▶ **Directions**
Reproduce verbatim the lines of the material between the line holding "462x499 pixels. Task: Choose" and the line holding "The height and width of the screenshot is (482, 1202).", inclusive.

--*--

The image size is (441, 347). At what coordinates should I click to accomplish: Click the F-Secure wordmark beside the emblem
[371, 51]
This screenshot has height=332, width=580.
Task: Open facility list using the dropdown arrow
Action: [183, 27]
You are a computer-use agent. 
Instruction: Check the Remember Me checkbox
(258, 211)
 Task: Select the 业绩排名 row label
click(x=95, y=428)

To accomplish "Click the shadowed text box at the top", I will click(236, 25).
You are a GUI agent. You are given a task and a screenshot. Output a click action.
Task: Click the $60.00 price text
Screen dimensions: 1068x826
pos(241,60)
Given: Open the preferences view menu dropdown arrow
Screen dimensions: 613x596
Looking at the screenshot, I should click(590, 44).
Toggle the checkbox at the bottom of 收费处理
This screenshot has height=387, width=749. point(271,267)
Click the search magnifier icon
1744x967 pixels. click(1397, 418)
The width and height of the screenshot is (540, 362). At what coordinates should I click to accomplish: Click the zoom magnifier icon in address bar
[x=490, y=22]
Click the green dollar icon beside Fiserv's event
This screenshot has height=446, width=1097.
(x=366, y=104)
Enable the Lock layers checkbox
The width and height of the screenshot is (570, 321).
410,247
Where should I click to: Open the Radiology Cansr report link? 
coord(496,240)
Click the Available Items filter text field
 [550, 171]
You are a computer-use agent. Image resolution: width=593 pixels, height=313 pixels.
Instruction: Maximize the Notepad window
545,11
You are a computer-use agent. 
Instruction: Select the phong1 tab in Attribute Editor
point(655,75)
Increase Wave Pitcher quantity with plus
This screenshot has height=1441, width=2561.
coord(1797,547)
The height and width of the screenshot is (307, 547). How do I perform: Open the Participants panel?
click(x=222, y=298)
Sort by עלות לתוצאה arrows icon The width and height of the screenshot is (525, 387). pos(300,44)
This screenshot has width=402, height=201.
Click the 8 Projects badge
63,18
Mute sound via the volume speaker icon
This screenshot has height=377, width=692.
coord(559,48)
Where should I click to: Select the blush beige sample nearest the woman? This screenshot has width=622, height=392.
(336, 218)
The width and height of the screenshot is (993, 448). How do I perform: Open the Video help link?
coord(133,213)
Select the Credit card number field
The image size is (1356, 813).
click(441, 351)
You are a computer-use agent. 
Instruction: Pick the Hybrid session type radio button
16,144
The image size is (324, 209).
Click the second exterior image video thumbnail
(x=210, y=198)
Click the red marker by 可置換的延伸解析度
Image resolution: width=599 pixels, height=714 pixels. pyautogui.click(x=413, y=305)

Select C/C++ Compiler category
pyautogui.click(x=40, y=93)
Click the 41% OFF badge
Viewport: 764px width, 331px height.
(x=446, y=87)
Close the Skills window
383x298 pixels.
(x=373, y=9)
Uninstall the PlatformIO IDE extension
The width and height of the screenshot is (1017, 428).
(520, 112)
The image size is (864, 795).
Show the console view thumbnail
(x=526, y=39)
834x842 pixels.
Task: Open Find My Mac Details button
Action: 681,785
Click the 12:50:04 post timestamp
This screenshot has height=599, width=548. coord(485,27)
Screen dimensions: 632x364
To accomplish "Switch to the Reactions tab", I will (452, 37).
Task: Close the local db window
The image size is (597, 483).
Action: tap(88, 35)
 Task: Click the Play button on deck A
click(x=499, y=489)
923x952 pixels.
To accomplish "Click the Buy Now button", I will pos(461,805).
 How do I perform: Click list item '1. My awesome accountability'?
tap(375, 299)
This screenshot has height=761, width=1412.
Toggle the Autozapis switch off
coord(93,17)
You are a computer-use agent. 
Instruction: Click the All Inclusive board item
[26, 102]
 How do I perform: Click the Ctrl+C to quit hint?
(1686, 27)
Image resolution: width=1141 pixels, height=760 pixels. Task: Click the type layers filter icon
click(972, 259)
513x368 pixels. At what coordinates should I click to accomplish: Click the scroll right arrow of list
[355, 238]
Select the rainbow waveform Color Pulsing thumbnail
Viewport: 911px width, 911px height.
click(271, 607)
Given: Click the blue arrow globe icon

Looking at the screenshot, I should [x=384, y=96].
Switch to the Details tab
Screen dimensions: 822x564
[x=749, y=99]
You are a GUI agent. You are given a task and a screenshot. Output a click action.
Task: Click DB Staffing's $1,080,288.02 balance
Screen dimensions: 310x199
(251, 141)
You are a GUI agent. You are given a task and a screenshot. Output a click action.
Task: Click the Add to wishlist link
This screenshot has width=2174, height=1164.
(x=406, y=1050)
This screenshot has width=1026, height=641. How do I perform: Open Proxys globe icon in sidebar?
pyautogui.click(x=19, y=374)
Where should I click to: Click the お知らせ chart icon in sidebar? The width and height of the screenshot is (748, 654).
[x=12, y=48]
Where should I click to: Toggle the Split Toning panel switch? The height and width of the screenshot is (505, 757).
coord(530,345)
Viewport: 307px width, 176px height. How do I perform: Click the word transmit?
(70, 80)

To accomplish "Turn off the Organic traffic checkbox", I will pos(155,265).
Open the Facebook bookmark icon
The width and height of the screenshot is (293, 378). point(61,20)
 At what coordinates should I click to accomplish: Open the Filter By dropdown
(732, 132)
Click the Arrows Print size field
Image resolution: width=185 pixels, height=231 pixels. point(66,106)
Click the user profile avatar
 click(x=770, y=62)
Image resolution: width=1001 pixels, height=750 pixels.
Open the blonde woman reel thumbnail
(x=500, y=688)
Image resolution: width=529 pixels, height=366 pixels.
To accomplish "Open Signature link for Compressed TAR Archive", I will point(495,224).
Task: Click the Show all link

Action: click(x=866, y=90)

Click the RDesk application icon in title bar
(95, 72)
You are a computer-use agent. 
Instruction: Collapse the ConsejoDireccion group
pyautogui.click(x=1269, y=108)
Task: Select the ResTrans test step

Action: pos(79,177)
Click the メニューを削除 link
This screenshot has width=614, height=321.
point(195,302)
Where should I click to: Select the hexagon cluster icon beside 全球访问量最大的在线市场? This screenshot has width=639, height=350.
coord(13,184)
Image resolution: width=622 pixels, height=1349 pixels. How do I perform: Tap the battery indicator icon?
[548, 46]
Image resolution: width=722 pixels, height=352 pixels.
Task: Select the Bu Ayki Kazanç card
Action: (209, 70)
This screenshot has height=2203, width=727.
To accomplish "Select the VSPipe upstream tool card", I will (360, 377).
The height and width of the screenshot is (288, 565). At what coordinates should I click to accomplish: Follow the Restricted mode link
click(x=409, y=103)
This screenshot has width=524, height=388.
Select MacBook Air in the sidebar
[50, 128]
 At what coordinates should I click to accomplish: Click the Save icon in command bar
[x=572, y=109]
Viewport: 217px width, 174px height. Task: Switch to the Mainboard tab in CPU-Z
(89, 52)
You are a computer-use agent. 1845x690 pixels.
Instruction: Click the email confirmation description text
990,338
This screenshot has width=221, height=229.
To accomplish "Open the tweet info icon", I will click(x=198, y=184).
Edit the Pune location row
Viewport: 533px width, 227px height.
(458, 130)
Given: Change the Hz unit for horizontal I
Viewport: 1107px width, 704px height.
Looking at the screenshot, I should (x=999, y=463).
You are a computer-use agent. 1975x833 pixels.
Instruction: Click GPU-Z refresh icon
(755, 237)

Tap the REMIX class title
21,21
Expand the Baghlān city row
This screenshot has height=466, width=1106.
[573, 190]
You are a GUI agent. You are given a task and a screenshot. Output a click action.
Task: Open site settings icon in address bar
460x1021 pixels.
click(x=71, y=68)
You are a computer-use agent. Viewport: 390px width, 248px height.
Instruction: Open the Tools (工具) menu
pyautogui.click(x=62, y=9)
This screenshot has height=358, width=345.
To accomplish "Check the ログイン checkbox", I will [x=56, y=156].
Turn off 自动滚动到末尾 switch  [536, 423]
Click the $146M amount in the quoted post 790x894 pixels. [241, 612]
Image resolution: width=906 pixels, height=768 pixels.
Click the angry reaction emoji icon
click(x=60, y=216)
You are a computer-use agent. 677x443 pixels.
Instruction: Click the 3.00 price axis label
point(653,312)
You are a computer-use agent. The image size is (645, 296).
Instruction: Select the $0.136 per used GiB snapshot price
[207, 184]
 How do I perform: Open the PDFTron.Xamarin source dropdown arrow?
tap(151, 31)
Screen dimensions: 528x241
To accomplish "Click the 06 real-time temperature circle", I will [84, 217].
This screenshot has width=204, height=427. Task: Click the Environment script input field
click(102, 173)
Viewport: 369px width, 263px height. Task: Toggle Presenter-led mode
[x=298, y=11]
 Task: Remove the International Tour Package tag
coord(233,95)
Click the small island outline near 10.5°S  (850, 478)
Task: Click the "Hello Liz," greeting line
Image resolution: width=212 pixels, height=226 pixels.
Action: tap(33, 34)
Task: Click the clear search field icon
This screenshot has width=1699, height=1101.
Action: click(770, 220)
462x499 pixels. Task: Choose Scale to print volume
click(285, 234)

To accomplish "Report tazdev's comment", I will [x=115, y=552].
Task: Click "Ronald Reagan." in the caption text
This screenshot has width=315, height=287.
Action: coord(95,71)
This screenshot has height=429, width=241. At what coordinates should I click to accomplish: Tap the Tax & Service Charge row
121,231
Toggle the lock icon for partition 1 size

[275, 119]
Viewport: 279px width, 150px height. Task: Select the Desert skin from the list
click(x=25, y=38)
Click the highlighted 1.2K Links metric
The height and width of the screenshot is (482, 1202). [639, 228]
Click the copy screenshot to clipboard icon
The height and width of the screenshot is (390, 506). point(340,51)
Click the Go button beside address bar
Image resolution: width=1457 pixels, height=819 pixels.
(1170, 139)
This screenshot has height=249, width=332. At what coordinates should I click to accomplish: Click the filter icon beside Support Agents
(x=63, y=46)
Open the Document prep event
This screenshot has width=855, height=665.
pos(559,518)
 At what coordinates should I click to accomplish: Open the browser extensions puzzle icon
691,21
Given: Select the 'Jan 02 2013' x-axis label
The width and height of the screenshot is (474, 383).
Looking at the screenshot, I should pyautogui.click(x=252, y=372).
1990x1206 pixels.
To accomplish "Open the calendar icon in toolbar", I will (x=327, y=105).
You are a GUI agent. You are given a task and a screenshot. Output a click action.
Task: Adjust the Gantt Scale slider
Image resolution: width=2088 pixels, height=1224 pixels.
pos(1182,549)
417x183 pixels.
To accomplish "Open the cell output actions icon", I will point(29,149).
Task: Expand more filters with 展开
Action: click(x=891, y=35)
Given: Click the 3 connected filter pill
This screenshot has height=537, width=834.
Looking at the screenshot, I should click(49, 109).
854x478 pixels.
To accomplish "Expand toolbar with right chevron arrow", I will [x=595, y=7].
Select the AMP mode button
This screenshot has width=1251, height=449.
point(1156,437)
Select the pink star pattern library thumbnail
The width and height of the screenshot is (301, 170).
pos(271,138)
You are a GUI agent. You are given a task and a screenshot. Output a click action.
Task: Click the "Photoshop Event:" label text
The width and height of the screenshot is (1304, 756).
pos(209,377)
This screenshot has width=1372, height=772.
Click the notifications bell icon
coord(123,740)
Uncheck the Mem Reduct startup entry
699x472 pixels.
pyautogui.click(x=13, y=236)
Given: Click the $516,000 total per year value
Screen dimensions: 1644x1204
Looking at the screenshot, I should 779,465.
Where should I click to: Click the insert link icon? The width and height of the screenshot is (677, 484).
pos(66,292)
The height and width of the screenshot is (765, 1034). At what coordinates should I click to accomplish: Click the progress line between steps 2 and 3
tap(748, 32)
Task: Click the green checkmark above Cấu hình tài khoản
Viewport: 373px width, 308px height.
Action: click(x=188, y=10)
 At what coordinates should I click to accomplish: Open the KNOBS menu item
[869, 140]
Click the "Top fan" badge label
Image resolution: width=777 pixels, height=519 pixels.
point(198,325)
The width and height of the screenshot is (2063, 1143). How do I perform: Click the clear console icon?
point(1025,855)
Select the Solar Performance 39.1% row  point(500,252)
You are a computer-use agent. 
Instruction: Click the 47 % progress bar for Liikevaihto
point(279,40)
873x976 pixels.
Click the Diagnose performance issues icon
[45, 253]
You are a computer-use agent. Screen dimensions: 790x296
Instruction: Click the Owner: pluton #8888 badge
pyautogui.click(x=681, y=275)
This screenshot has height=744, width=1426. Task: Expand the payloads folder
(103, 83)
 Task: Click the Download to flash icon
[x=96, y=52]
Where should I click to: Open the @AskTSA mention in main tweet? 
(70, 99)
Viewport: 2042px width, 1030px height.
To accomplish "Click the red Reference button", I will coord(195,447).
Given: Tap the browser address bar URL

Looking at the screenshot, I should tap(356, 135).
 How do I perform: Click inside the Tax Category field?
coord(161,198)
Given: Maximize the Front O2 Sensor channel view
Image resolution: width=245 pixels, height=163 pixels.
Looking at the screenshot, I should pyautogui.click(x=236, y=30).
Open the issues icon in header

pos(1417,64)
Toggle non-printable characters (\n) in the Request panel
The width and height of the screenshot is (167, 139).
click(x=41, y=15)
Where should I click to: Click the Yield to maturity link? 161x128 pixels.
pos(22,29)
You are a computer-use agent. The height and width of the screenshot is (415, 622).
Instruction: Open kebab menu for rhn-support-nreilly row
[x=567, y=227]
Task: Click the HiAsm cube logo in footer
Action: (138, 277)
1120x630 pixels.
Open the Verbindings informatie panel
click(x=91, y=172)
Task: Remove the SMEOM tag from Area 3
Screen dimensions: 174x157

--*--

▶ **Result of the task**
462x499 pixels. Task: Choose Scale to print volume
click(285, 234)

To accomplish "Report tazdev's comment", I will [x=115, y=552].
Task: Click "Ronald Reagan." in the caption text
This screenshot has width=315, height=287.
Action: coord(95,71)
This screenshot has height=429, width=241. At what coordinates should I click to accomplish: Tap the Tax & Service Charge row
121,231
Toggle the lock icon for partition 1 size

[275, 119]
Viewport: 279px width, 150px height. Task: Select the Desert skin from the list
click(x=25, y=38)
Click the highlighted 1.2K Links metric
The height and width of the screenshot is (482, 1202). [639, 228]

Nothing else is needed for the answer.